>> BEGIN Data supplied

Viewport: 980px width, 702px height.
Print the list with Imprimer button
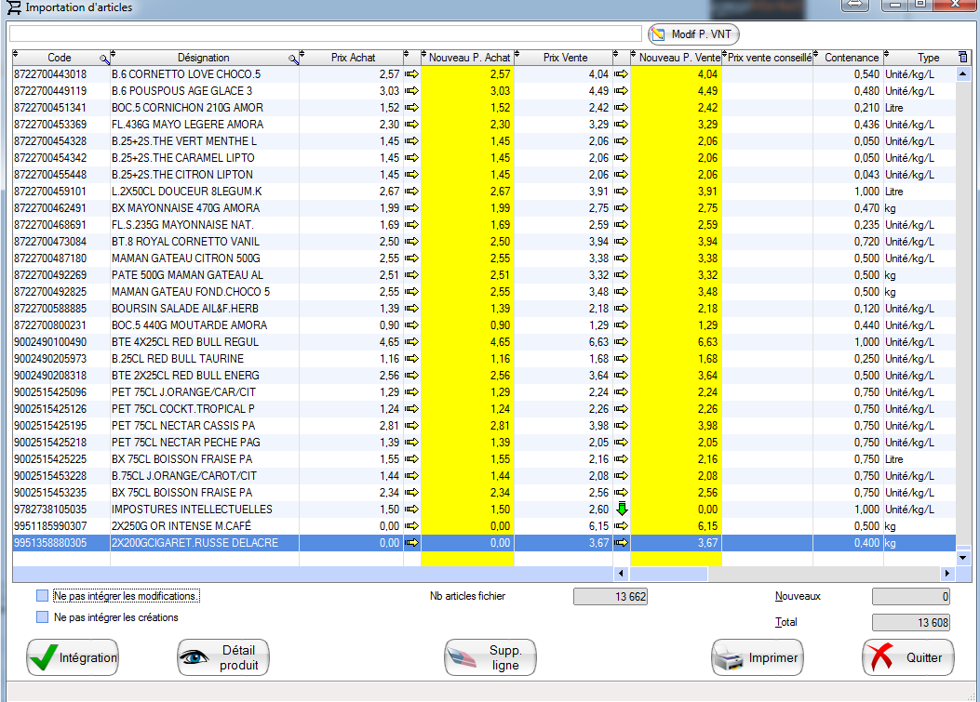pyautogui.click(x=757, y=657)
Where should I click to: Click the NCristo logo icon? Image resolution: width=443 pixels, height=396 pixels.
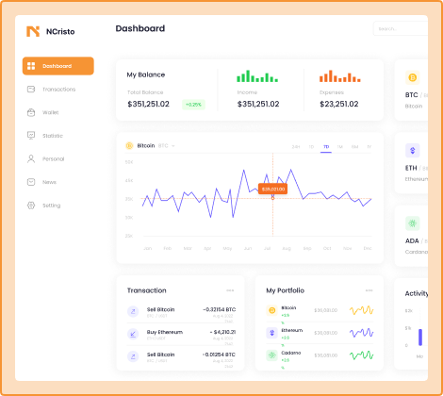(33, 31)
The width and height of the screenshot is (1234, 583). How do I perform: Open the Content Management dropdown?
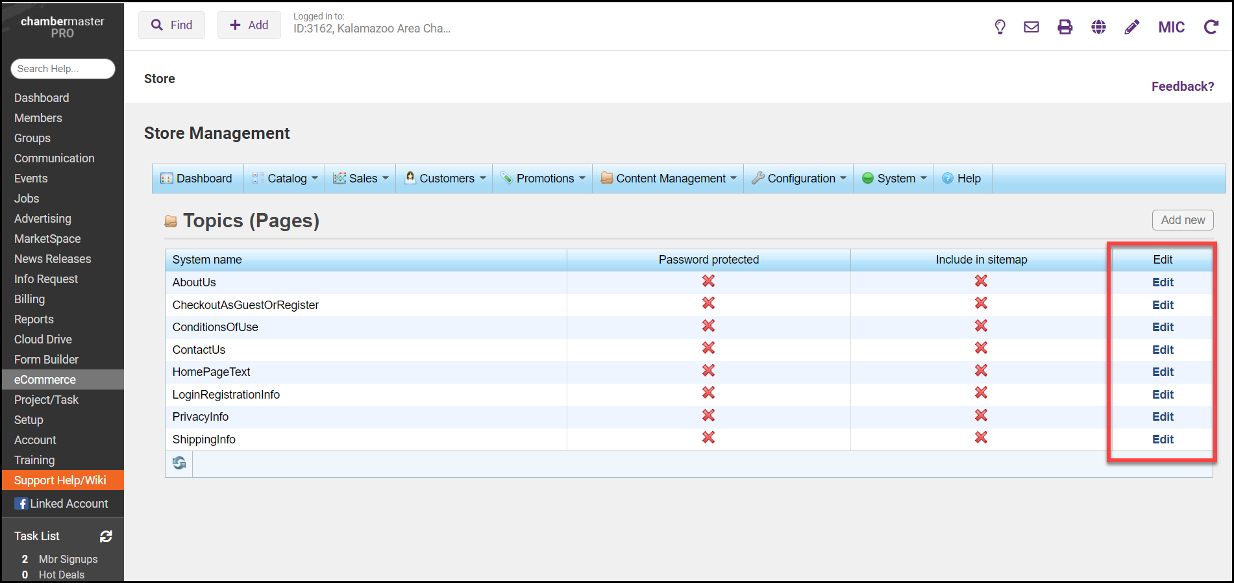(x=669, y=179)
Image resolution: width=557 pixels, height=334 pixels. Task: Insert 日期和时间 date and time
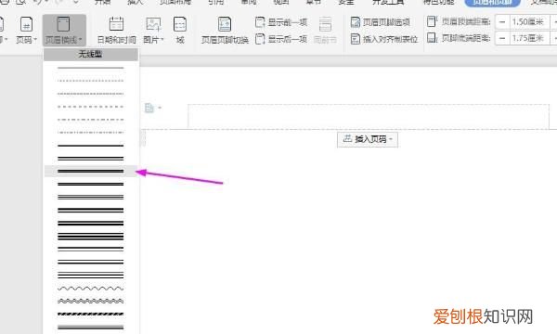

>> END Data supplied

Write out every entry above again, word for word, leaving out the pictures.

Viewport: 980px width, 702px height.
Print the list with Imprimer button
pyautogui.click(x=757, y=657)
Where should I click to: Click the NCristo logo icon? Image resolution: width=443 pixels, height=396 pixels.
(33, 31)
The width and height of the screenshot is (1234, 583). How do I perform: Open the Content Management dropdown?
(x=669, y=179)
Image resolution: width=557 pixels, height=334 pixels. Task: Insert 日期和时间 date and time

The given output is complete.